- Compiti richiesti -
(A) Rispondi alle seguenti domande sul testo dedicato al discensore Diablo:
(i) In quale mese e anno nacque l'idea del DIABLO?
(ii) Quale attrezzo usavano alcuni speleologi prudenti insieme al discensore?
(iii) In quale grotta del Carso triestino si andò a collaudare il discensore?
(B) Scrivi il seguito del testo sul discensore Diablo, riprendendo dopo l'ultima frase riportata.
++++ Testo scelto ++++
Il discensore Diablo

 

DIABLO, UN’INVENZIONE ITALIANA

Pubblicato sul n. 57 di PROGRESSIONE – Anno 2010

L’idea del DIABLO (acronimo di DIscensore Auto-BLOccante) nacque nell’ottobre 1977 a due speleologi pordenonesi: Costantino Bottoli del Gruppo Speleologico Sacile e Mauro Venier della Commissione Speleologica CAI-Jama di Pordenone. Ecco la breve storia di questa invenzione, raccontata dai protagonisti.
Durante l’esplorazione di una cavità con un pozzo iniziale di una ventina metri, ci capitò di vedere l’amico che scendeva prima di noi, prendere velocità ed arrivare in fondo al pozzo in maniera alquanto violenta, fortunatamente senza gravi conseguenze.
Si trattò senz’altro di un cattivo comportamento; restava però il fatto che la discesa in corda con il normale discensore comportava un certo rischio, perché l’eventuale perdita di controllo da parte dell’operatore (per esempio per un malore o un trauma) avrebbe provocato una discesa a velocità rovinosa. Ciò non accadeva nelle operazioni di risalita, nelle quali l’operatore, eventualmente infortunato, rimaneva invece fermo sui bloccanti.
Taluni speleologi prudenti usavano, in contemporanea al discensore, un attrezzo denominato Shunt, ma, oltre all’immaginabile complicazione introdotta da un secondo attrezzo, lo Shunt non si sbloccava sotto carico, impedendo così di ripartire dopo una sosta.
Bisognava dunque trovare un attrezzo che, non solo bloccasse la discesa in caso di perdita di coscienza dell’operatore, ma permettesse anche di fermarsi, sostare in sicurezza e ripartire quando si voleva.
Partendo dal classico discensore fisso Petzl, si elaborò un primo prototipo di discensore autobloccante (vedi foto n° 1). La concezione era molto semplice: la puleggia inferiore anziché fissa era girevole e l’asse di rotazione era decentrato rispetto al centro della puleggia. Tramite una maniglia la puleggia mobile ruotava, allontanandosi o avvicinandosi alla puleggia superiore fissa. Questo sistema non solo realizzava il bloccaggio, ma, variando la distanza tra le pulegge, consentiva anche una discreta regolazione della velocità di discesa.
Il discensore venne provato in palestra di roccia  e in qualche grotta della nostra provincia, con ottimi risultati. Sembrava di aver trovato l’uovo di Colombo. Si cominciò a valutare la possibilità di mettere in produzione un certo numero di discensori.
La doccia fredda arrivò di lì a poco, quando si andò a collaudare il discensore in una grotta del Carso triestino, precisamente l’Abisso di Gabrovizza. Ci accompagnava l’amico Pino Guidi di Trieste, che con molto coraggio e fiducia in noi, si calò per primo. Il discensore funzionava bene, ma lo sforzo necessario per azionare la maniglia (che aveva un’escursione di oltre 90°) era eccessivo, decisamente inaccettabile. Si capì subito che questo era dovuto al maggior attrito provocato dall’argilla presente in questa grotta, argilla pressoché assente, invece, nelle grotte del Pordenonese in cui si era precedentemente sperimentato.
++++ Dati forniti ++++
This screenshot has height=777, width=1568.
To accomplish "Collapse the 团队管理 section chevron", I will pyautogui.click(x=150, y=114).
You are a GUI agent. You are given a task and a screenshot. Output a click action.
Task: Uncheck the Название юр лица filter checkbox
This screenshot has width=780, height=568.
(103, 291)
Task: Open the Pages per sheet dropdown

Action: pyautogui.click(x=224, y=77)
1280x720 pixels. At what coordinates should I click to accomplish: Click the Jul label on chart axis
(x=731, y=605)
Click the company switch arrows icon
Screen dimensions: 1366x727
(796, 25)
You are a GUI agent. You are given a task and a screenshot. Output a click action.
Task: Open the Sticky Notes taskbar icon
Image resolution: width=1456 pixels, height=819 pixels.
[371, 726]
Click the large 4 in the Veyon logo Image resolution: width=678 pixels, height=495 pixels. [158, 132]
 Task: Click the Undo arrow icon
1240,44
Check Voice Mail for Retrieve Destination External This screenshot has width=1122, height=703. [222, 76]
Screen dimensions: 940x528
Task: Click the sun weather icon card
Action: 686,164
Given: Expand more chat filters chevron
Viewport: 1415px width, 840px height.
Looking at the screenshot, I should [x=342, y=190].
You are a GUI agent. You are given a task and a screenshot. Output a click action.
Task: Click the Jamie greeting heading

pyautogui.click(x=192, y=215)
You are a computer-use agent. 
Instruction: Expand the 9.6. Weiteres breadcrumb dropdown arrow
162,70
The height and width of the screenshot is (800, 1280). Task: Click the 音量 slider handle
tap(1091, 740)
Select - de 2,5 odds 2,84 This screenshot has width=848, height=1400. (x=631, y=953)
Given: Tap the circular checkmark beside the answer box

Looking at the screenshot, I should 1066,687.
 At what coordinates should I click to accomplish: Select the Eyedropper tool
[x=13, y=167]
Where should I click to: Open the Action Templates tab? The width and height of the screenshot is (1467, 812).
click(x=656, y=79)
++++
- Risposte ai compiti -
(A)
(i) Nell'ottobre 1977.
(ii) Lo Shunt.
(iii) Nell'Abisso di Gabrovizza.

(B)
Inutile dire che la delusione fu grande. Ma già il giorno dopo si ricominciò a studiare una nuova soluzione e la domenica successiva, con un rudimentale prototipo, si sperimentò una nuova idea. Era stata abbandonata la puleggia eccentrica, tornando alla puleggia centrata, sulla quale però c’era un cilindretto di alluminio che effettuava il bloccaggio. Il risultato fu confortante. Il prototipo fu perfezionato, realizzando un cilindretto di acciaio dal particolare disegno, in modo da effettuare un arresto dolce, senza lesionare la corda.
Furono effettuate numerose prove, in grotte di vario tipo, con e senza argilla, con corde di varie marche e diametri da 8 a 11 mm, asciutte e bagnate. Un prototipo venne mandato a Perugia dove il locale gruppo speleologico era all’avanguardia nell’uso delle tecniche in sola corda, allora gli inizi. Il Diablo ottenne un giudizio molto positivo, ma si evidenziò la necessità di poter escludere volontariamente, ove ritenuto utile, il bloccaggio automatico del discensore, in modo da poterlo usare come un normale discensore fisso. Ciò poteva servire in situazioni particolari, per esempio strettoie, in cui serviva avere una mano libera, oppure in discese particolarmente lunghe.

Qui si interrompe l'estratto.